Since \( \omega^3 = 1 \):
\( = 64 (1)^4 \)
\( = 64 \)
Both expressions simplify to 64. Hence proved.
In simple words: This problem asks us to show that two different complex expressions, when raised to the power of 6, both equal 64. We solve it by using the basic properties of cube roots of unity to simplify the expressions inside the brackets first, then calculate the power. Grouping similar terms helps make the substitutions clearer.

🎯 Exam Tip: When faced with polynomial expressions involving cube roots of unity, group terms to apply the \( 1 + \omega + \omega^2 = 0 \) identity effectively. This simplifies the base of the power, making the final calculation much easier.

• _Source data_:
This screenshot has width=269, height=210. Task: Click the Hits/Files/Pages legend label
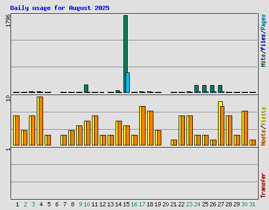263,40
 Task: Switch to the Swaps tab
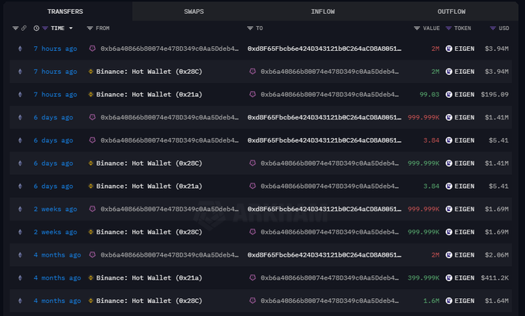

• _Stated goal_: Please write out the cube roots of unity solution above in full, copying every word and symbol without change.

• _Written solution_:
Since \( \omega^3 = 1 \):
\( = 64 (1)^4 \)
\( = 64 \)
Both expressions simplify to 64. Hence proved.
In simple words: This problem asks us to show that two different complex expressions, when raised to the power of 6, both equal 64. We solve it by using the basic properties of cube roots of unity to simplify the expressions inside the brackets first, then calculate the power. Grouping similar terms helps make the substitutions clearer.

🎯 Exam Tip: When faced with polynomial expressions involving cube roots of unity, group terms to apply the \( 1 + \omega + \omega^2 = 0 \) identity effectively. This simplifies the base of the power, making the final calculation much easier.